Reaper went to his knees in front of me and looked up as though in worship, which made me still, and my heart quiver in my breast.

“One for Grim, and one for me,” he murmured up at me, and took first one sock, then the other, stuffing them in his pocket.

I shuddered and gasped, as Grim’s teeth lightly set in the side of my neck and he flicked his tongue over that sweet spot that sent goosebumps down my arms.

“You smell like peaches and sunshine on this starless night,” he whispered in my ear, as he breathed me in. I closed my eyes at the poetic words, Reaper’s fingertips skimming up the outsides of my denim clad thighs as he stood. My eyes flickered open in alarm, and I shrank back into Grim who dropped his hands from my waist and took just a slight step back.

Reaper whispered, “Close your eyes, and count to ten.”

I swallowed hard, doing as I was told, counting silently in my head slowly from one to ten, and when I opened my eyes? Both were gone.

I gasped, and turned, this way and that, but neither were anywhere that I could see.

I moved carefully, picking my way over the gravel in my bare feet, hugging myself and heard from under the front porch’s overhang, “Guess it’s my turn… let’s make it a little more fun.”

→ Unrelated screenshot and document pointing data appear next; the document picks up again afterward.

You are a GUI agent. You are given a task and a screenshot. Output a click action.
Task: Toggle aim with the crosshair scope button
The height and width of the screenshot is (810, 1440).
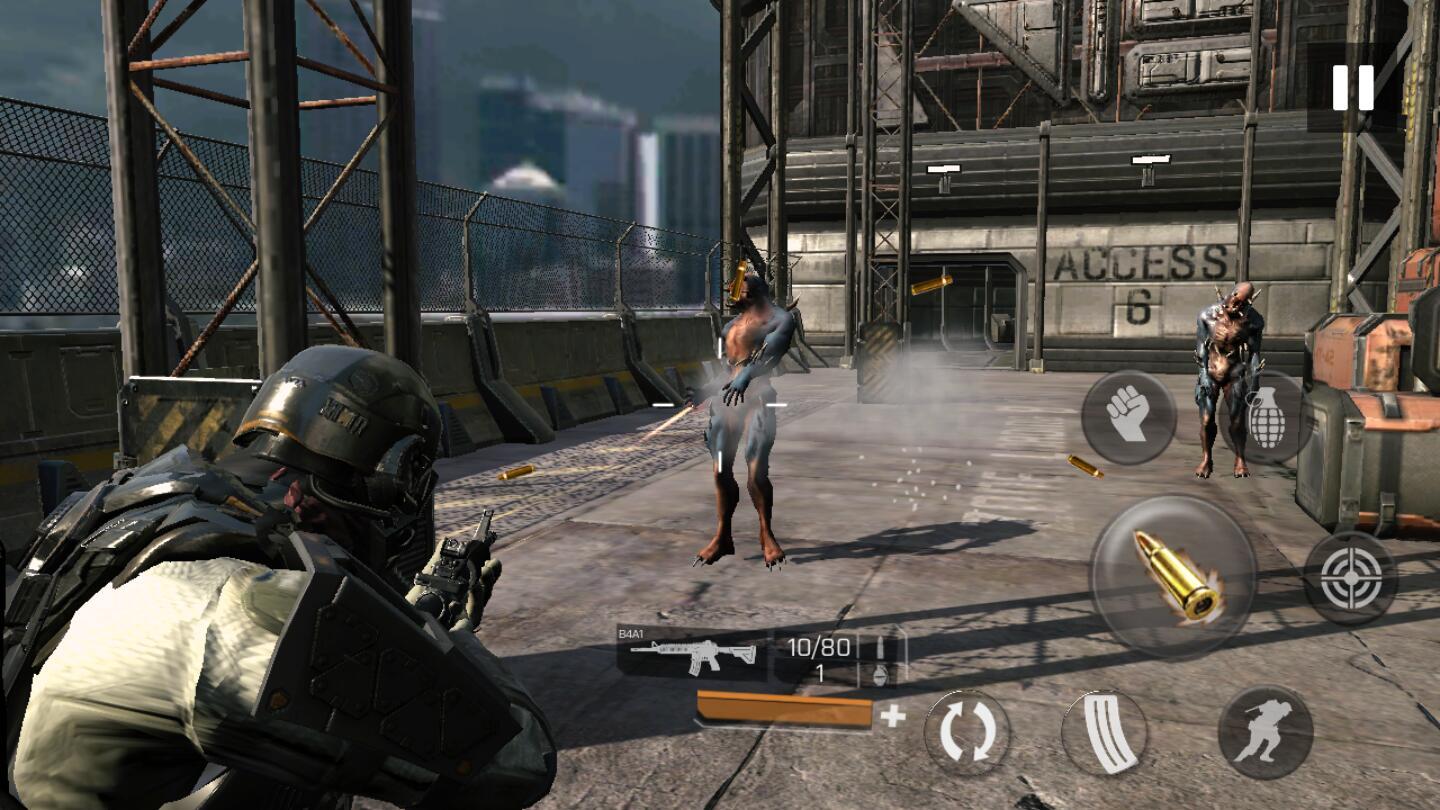pos(1350,578)
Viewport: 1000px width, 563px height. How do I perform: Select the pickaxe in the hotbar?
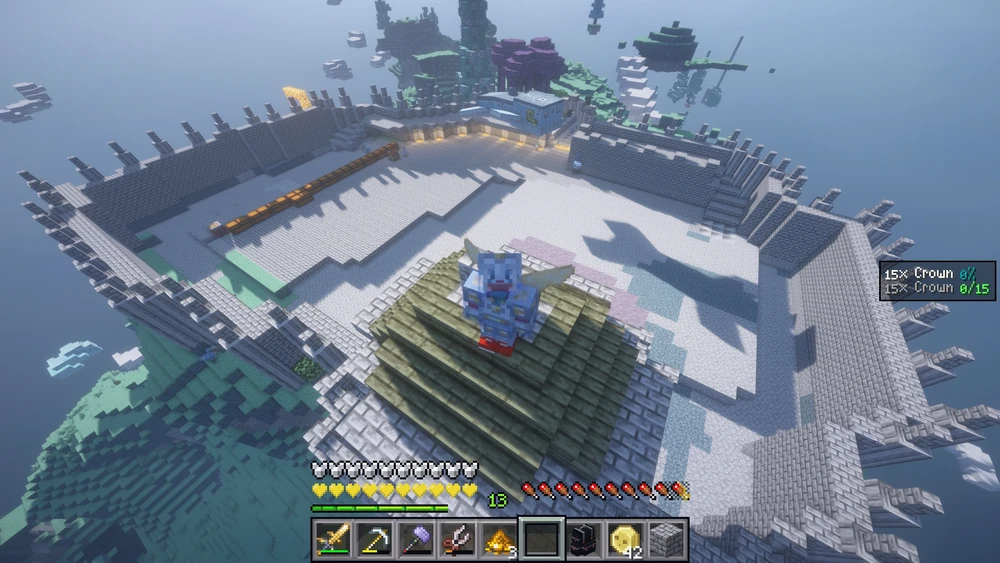374,539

I froze and Hangman jumped down, over the few steps, and crunched over the gravel to me. He undid my belt, whipping it through the loops on my pants and quicker than I could follow,he had it twisted and pulled through on itself and he said in an authoritative voice, “Hands.”

I brought them up, palms up as I had for Reaper, and he looked at them in the diffuse light coming from one of the upstairs windows, pausing and saying, “Come sit, I’ll run in the house and we can clean that up.” He made a noise, out into the dark, and he led me to the porch and had me sit down on the steps.